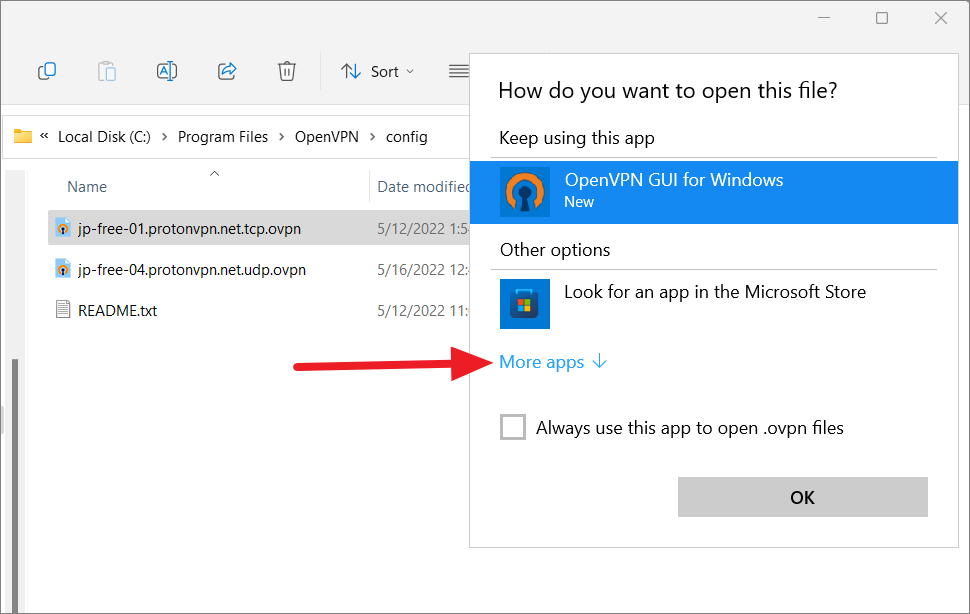Open the Sort dropdown menu

378,71
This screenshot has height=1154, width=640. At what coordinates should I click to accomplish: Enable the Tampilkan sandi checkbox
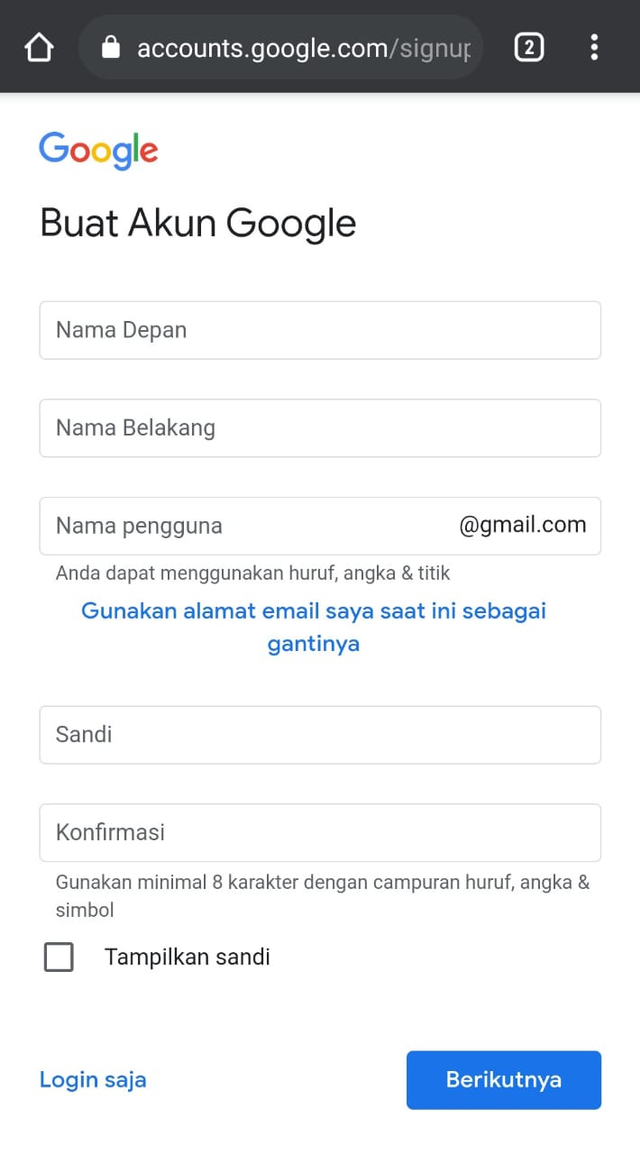(x=59, y=957)
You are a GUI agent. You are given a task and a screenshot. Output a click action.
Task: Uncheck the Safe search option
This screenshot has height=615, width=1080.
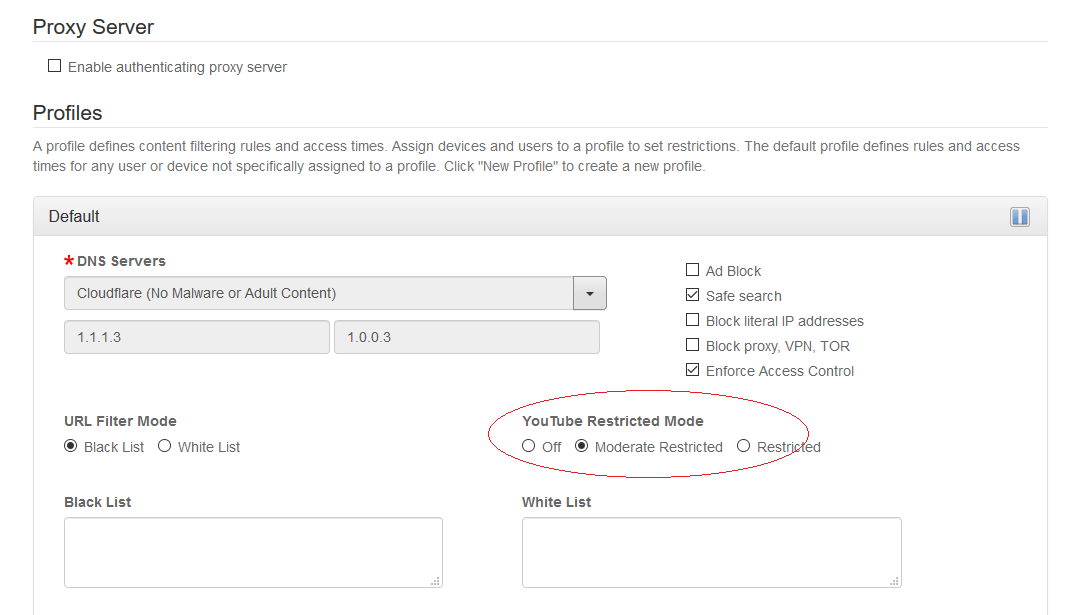[692, 295]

• [Exercise aim] Quote exactly, and only, the lines from the one containing "This screenshot has height=1154, width=640." through the last line of the records above, both included; leave out any pictures.

• [Task answer]
This screenshot has height=1154, width=640. At what coordinates should I click to accomplish: Enable the Tampilkan sandi checkbox
(x=59, y=957)
You are a GUI agent. You are given a task and a screenshot. Output a click action.
Task: Uncheck the Safe search option
This screenshot has height=615, width=1080.
[692, 295]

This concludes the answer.